Il faut reconnaître que la démonstration fait preuve d'audace et d'ingéniosité, voire de virtuosité. Je me suis amusée, surprise et intriguée de la manière dont l'exercice pourrait bien se conclure. Point n'est besoin d'être familier du polar nordique pour saisir la dérision et les messages. Car, au-delà de la pitrerie tirée par les cheveux, dont on sait la maîtrise littéraire qu'elle nécessite lorsqu'elle est aussi bien menée, c'est tout l'avenir de l'écriture et de la création littéraire dont il est question ici.
Lorsque le temps globalement consacré à la lecture rétrécit comme peau de chagrin, que les livres deviennent des produits de consommation, que les contraintes commerciales et la course à la notoriété tendent à prendre le pas sur l'érudition et le talent, que les éditions papier cèdent peu à peu la place au virtuel et à l'interactivité, voire, peut-être un jour, la création humaine à l'intelligence artificielle, comment ne pas s'interroger, voire s'insurger, comme les personnages de ce thriller norvégien amenés à prendre eux-même leurs destins en main pour échapper à leur déliquescence ?
Trop déjanté pour me séduire réellement, ce vrai-faux polar est indéniablement original et intriguant.
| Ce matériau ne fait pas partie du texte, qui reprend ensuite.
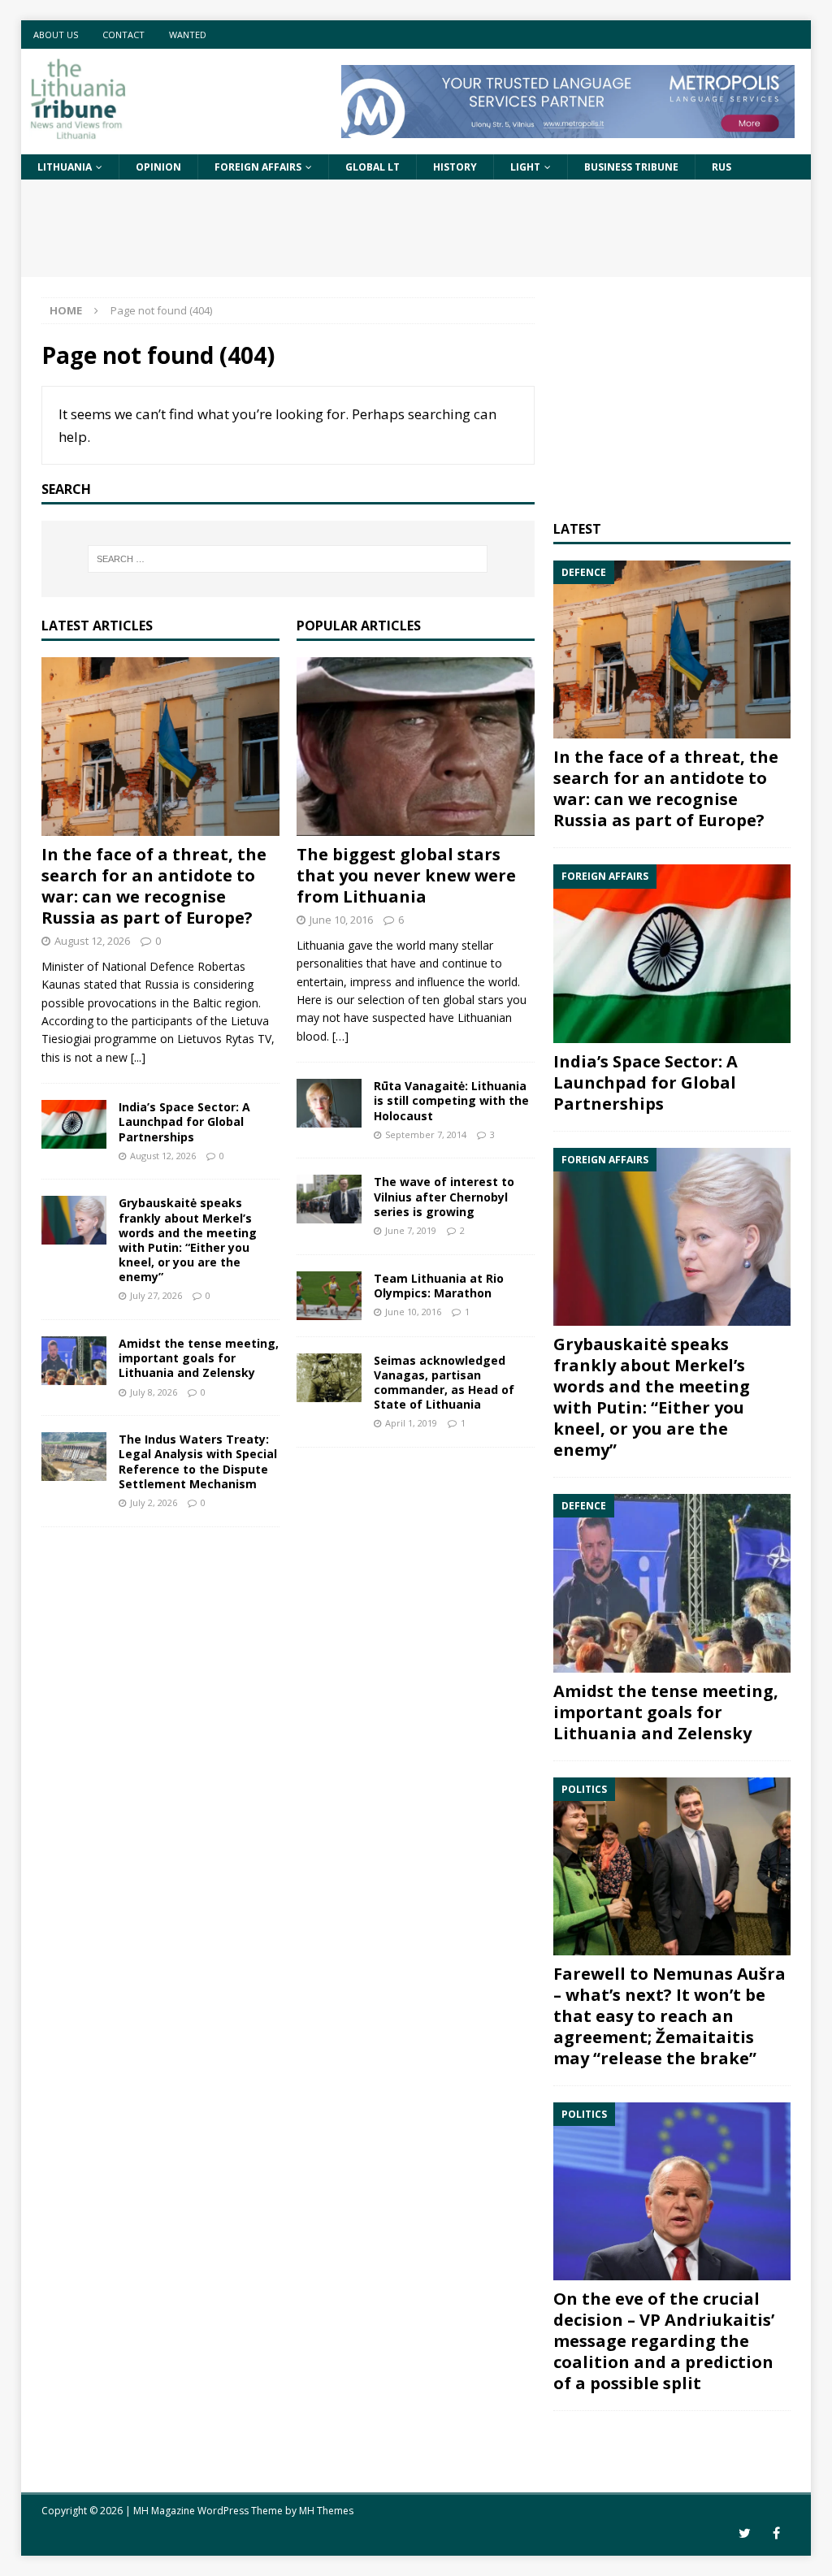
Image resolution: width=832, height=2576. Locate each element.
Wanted (187, 34)
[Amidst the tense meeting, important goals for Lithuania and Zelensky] (73, 1360)
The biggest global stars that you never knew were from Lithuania (406, 875)
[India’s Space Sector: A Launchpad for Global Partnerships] (73, 1124)
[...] (138, 1057)
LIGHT (525, 167)
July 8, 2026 (153, 1392)
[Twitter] (744, 2533)
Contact (123, 34)
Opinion (158, 167)
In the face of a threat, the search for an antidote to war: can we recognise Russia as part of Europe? (153, 886)
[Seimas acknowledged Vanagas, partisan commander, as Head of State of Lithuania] (329, 1377)
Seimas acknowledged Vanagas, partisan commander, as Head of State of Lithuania (444, 1383)
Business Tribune (631, 167)
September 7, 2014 (425, 1134)
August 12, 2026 (92, 940)
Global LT (372, 167)
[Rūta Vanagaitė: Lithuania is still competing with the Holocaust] (329, 1103)
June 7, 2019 (410, 1230)
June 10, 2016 (341, 919)
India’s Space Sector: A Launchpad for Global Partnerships (184, 1121)
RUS (721, 167)
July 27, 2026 (156, 1295)
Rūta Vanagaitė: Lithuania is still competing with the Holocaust (451, 1100)
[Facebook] (776, 2533)
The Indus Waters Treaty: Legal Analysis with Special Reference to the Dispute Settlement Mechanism (198, 1461)
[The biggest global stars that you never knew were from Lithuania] (416, 746)
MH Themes (326, 2511)
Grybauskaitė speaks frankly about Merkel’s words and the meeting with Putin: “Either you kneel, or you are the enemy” (188, 1239)
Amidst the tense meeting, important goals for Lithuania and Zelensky (199, 1358)
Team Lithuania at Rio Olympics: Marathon (439, 1286)
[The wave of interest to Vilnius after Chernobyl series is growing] (329, 1199)
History (455, 167)
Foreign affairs (257, 167)
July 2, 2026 (153, 1502)
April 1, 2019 (411, 1423)
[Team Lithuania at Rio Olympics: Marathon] (329, 1295)
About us (55, 34)
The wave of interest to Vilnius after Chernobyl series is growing (444, 1196)
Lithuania (64, 167)
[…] (340, 1036)
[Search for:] (288, 559)
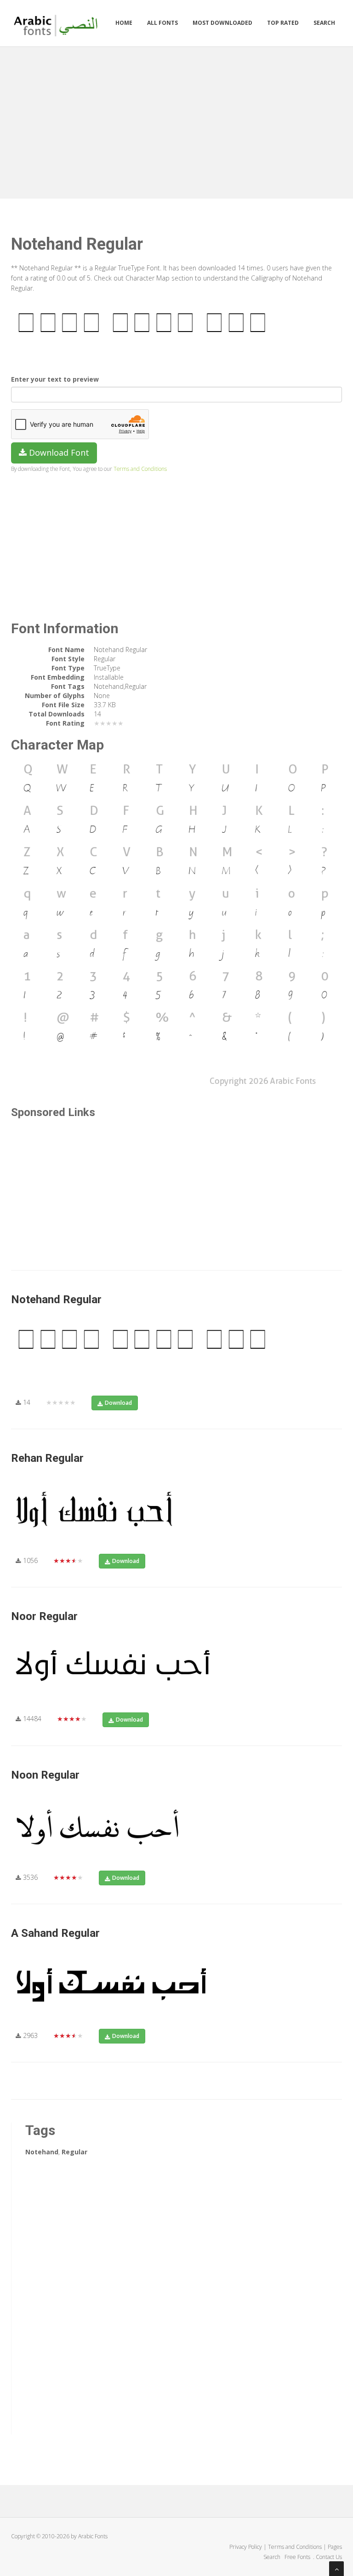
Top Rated (283, 23)
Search (324, 23)
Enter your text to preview (55, 379)
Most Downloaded (222, 23)
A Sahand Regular (55, 1933)
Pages (335, 2547)
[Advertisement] (176, 120)
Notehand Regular (56, 1299)
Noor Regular (44, 1616)
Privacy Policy (245, 2547)
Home (123, 23)
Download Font (58, 452)
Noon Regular (45, 1775)
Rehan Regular (47, 1458)
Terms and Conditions (140, 468)
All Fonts (162, 23)
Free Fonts (298, 2557)
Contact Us (329, 2557)
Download (118, 1403)
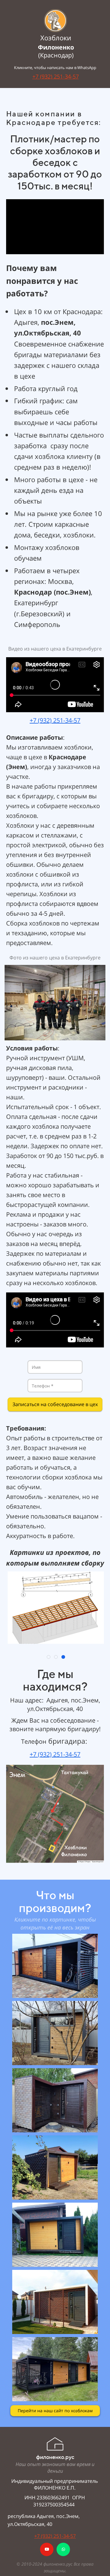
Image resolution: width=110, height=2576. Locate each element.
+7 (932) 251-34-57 (55, 76)
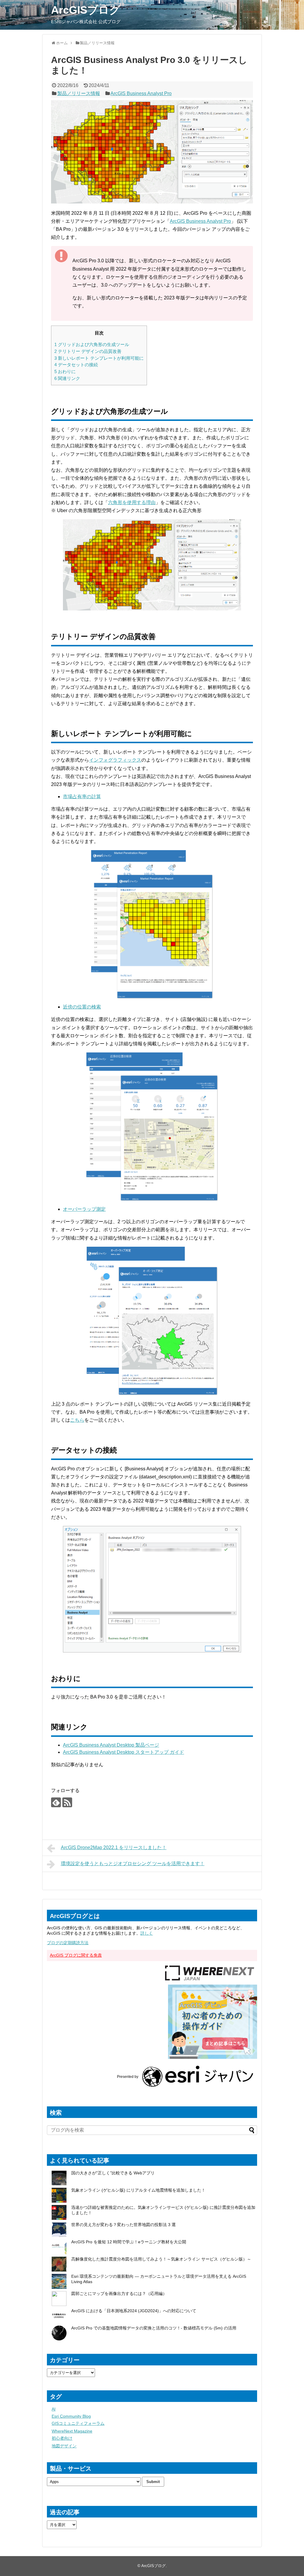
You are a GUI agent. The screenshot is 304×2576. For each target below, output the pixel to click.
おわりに (65, 371)
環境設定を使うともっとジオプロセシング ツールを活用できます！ (133, 1863)
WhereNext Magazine (72, 2431)
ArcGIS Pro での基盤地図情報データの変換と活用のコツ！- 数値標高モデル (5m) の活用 (153, 2328)
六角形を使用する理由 (132, 502)
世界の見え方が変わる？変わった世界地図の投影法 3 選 (123, 2224)
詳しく (146, 1933)
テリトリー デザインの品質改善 (87, 351)
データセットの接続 (76, 364)
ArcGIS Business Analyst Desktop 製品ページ (111, 1745)
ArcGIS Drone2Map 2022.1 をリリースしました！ (114, 1847)
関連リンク (67, 378)
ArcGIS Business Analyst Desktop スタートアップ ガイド (123, 1752)
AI (54, 2409)
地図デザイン (64, 2446)
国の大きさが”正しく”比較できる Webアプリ (113, 2173)
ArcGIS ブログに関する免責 (76, 1955)
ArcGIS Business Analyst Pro (141, 93)
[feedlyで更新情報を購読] (56, 1802)
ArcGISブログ (85, 10)
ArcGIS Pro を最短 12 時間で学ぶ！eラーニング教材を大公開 (128, 2241)
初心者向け (62, 2438)
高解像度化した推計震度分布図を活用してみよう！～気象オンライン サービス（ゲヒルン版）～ (161, 2259)
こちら (77, 1420)
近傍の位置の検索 (82, 1006)
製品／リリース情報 (78, 93)
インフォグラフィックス (115, 760)
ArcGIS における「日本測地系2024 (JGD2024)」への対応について (133, 2310)
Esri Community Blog (71, 2416)
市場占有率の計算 (82, 796)
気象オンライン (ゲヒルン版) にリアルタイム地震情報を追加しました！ (138, 2190)
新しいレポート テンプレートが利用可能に (99, 358)
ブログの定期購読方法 (67, 1942)
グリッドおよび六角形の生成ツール (91, 344)
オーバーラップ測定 (84, 1209)
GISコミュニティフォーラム (78, 2423)
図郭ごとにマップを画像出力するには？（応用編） (119, 2293)
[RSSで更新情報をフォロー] (67, 1802)
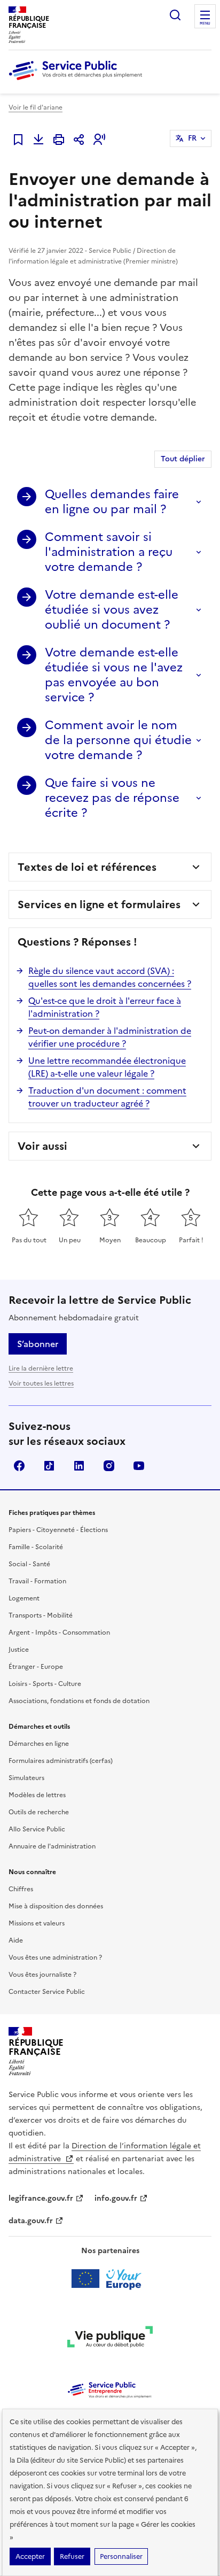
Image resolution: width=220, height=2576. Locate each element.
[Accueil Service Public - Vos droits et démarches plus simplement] (78, 80)
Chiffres (21, 1889)
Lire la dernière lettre (41, 1368)
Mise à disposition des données (56, 1906)
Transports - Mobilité (41, 1615)
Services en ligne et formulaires (99, 904)
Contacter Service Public (47, 1992)
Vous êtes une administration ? (55, 1957)
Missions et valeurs (37, 1923)
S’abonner (37, 1343)
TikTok (49, 1465)
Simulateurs (26, 1778)
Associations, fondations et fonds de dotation (79, 1701)
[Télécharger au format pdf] (38, 139)
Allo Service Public (37, 1829)
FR (192, 138)
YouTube (139, 1465)
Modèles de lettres (37, 1795)
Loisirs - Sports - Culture (45, 1684)
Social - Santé (29, 1564)
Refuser (72, 2556)
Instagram (109, 1465)
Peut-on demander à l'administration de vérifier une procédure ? (109, 1037)
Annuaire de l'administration (52, 1846)
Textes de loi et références (87, 867)
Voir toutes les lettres (41, 1383)
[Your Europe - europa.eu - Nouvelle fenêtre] (110, 2278)
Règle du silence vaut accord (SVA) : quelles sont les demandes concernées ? (109, 977)
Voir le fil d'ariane (35, 107)
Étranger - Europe (36, 1667)
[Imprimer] (58, 139)
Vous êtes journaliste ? (42, 1974)
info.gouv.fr (116, 2198)
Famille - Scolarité (36, 1547)
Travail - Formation (37, 1581)
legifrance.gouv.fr (41, 2198)
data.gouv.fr (31, 2220)
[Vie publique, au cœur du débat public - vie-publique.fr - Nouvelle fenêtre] (110, 2338)
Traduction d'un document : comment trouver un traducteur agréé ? (107, 1097)
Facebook (19, 1465)
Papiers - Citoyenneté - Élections (58, 1530)
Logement (24, 1598)
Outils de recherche (39, 1812)
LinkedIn (79, 1465)
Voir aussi (42, 1146)
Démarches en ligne (39, 1744)
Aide (16, 1940)
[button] (99, 139)
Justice (19, 1649)
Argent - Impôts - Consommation (59, 1632)
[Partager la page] (79, 139)
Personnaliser (121, 2556)
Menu (205, 23)
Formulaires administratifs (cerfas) (61, 1761)
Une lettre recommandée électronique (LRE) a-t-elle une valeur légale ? (107, 1067)
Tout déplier (183, 459)
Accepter (30, 2556)
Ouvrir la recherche (175, 15)
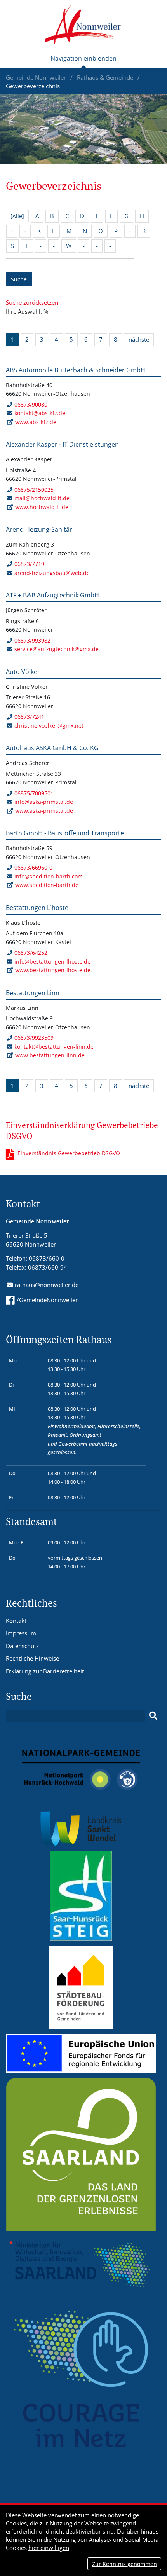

Chapeau bas à Luc Chomarat pour cet exercice de virtuosité et de dérision, qui illustre à merveille ses interrogations quant à l'avenir des livres, des auteurs et des éditeurs.
Voyage au bout de la nuit du polar nordique
"Le dernier thriller norvégien" nous emmène sur les pas de l'éditeur Delafeuille (ce nom ne s'invente pas) lui -même sur les pas du dernier auteur à succès du polar nordique, Olaf Grundozwkzson, pour acheter les droits de son dernier roman. Jusque-là, rien de bien méchant.
Sauf que,
1 : un tueur en série nommé L'Esquimau sévit dans la région de Copenhague (oui, Copenhague, au Danemark) ;
2 : Delafeuille, à peine posé sur le sol danois (pas norvégien : danois, qui a dit norvégien ?) se met à avoir un comportement et des pensées pour le moins étranges... Hallucinations ? Rêveries ? Aquavit ? Hygge ?
3 : c'est là qu'apparait Sherlock Holmes, plus vrai que nature, pour épauler notre éditeur ;
4 : le titre du dernier roman de Grundozwkzson s'intitule... "Le dernier thriller norvégien"...
Tout ça n'a aucun sens, n'est-ce pas ?
Alors si je vous disais que ce n'est le début ?
Loufoque, déjanté et absurde, un roman qui parodie le genre du policier nordique dans une vertigineuse mise en abîme absolument jouissive.
Où l'on retrouve un Luc Chomarat en grande forme qui continue sa recherche sur la création littéraire, après notamment "Le polar de l'été" et "Un petit chef d’œuvre de littérature".